In dieser Situation ist es wichtig, geeignete Rahmenbedingungen für die Raumentwicklung und die Nutzung natürlicher Ressourcen zu entwickeln. Die Ökonomik als die Wissenschaft von der vernünftigen Verwendung knapper Mittel ist dabei besonders gefragt. Die Forschungsgruppe Umwelt- und Ressourcenökonomie versteht es als ihre zentrale Aufgabe, aus wirtschaftswissenschaftlicher Sicht bei der Bereitstellung von Entscheidungsgrundlagen für die Umwelt- und Ressourcenpolitik in den Bereichen Wald, Landschaft und Naturgefahren mitzuwirken.

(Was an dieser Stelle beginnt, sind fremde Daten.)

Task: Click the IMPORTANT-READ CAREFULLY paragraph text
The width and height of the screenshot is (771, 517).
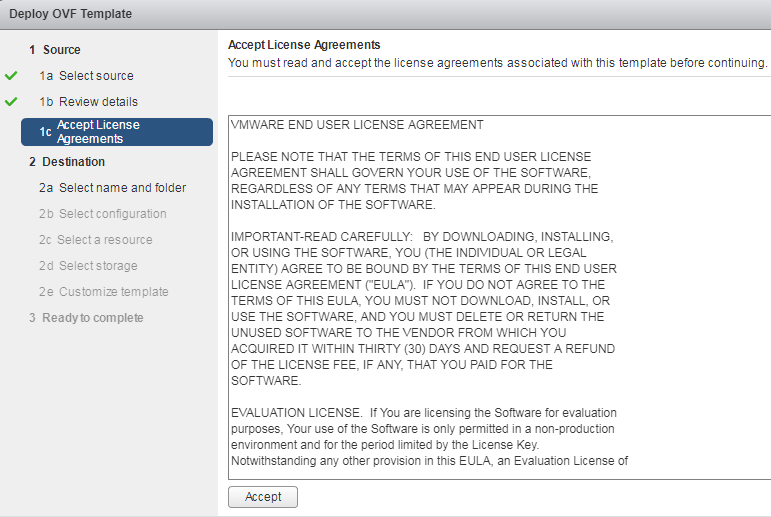Action: [424, 308]
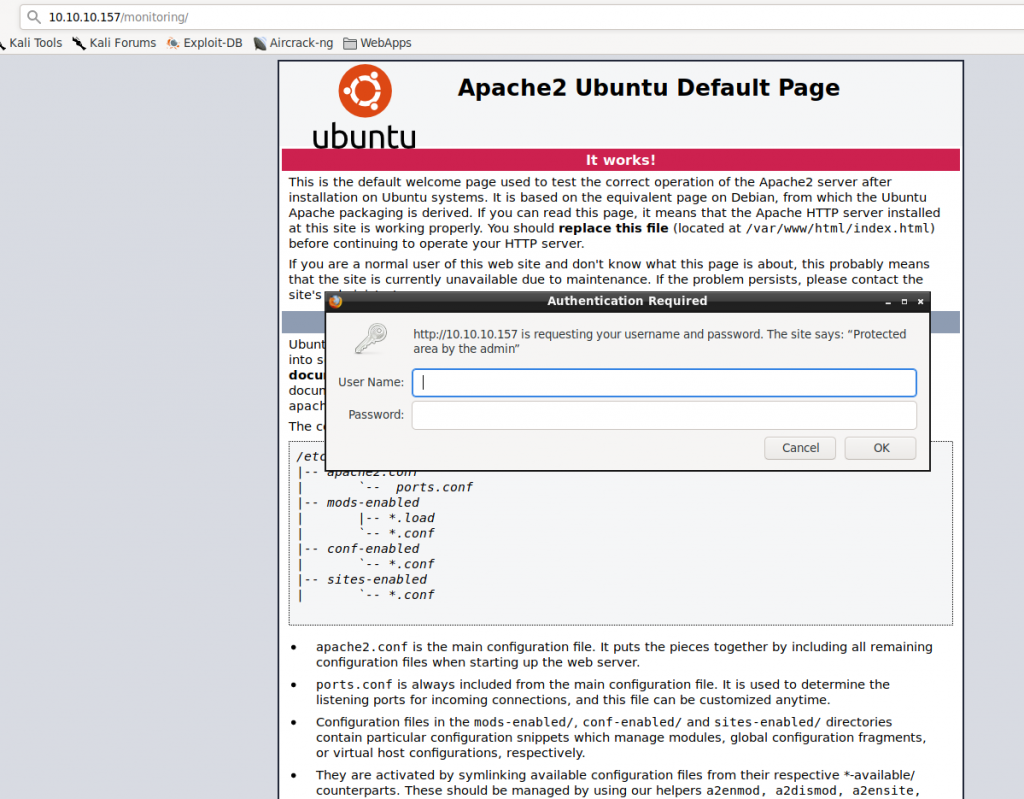The height and width of the screenshot is (799, 1024).
Task: Confirm credentials with the OK button
Action: (880, 448)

Im Mittelpunkt umwelt- und ressourcenökonomischer Theorien und Modelle stehen die Menschen. Die Wechselbeziehungen zwischen ihren Entscheidungen und Handlungen und ihrer natürlichen Umwelt werden analysiert, erklärt und beurteilt.

Forschungsschwerpunkte

Wirkungsanalyse institutioneller Rahmenbedingungen und politischer Massnahmen mit Bezug zu Wald, Landschaft und Naturgefahren

Exemplarische Forschungsfragen: Wie beeinflussen bestehende ökonomische Instrumente (Subventionen, Abgaben u.a.) das Verhalten der Akteure im Wald (WaldeigentümerInnen, FörsterInnen, Erholungssuchende), und wie verändert sich in der Folge die Bereitstellung von Gütern des Waldes (Holzproduktion, Schutzleistungen, Erholungsqualität u.a.)?

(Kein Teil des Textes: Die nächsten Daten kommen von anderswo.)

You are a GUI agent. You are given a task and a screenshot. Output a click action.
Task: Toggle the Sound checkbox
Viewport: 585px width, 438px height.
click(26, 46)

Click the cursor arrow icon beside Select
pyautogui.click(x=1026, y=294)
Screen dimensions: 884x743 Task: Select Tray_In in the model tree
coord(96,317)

Analyse der Interessen und Positionen im politischen Prozess

Exemplarische Forschungsfragen: Wie kann das Zustandekommen bestehender politischer Regulierungen erklärt werden, etwa zur Förderung von ökologischen Leistungen in der Landschaft (z.B. Biodiversitätsschutz)? Unter welchen Bedingungen und Interessenskonstellationen setzen sich im politischen Prozess wirksame marktwirtschaftliche Instrumente durch?

Analyse des Angebotes an Gütern (inkl. Leistungen) im Bereich Wald, Landschaft und Naturgefahren

Exemplarische Forschungsfragen: Wie können die Kosten für die Bereitstellung von Schutzleistungen des Waldes bestimmt werden? Unter welchen Bedingungen (Preise, Eigentumsverhältnisse u.a.) werden Schutzleistungen angeboten? Was kostet die Kulturlandschaftspflege an Grenzertragslagen, und wie werden sich diese Landschaften in Zukunft entwickeln?

Analyse der Nachfrage nach Gütern (inkl. Leistungen) im Bereich Wald, Landschaft und Naturgefahren

Exemplarische Forschungsfragen: Welchen Wert hat der Wald (z.B. der Stadtzürcher Wald) für die Erholungssuchenden? Welche Nachfrage besteht nach der Erhaltung der Kulturlandschaft im Schweizer Sömmerungsgebiet? Welcher Nutzen resultiert aus der Schutzleistung des Waldes vor Naturgefahren?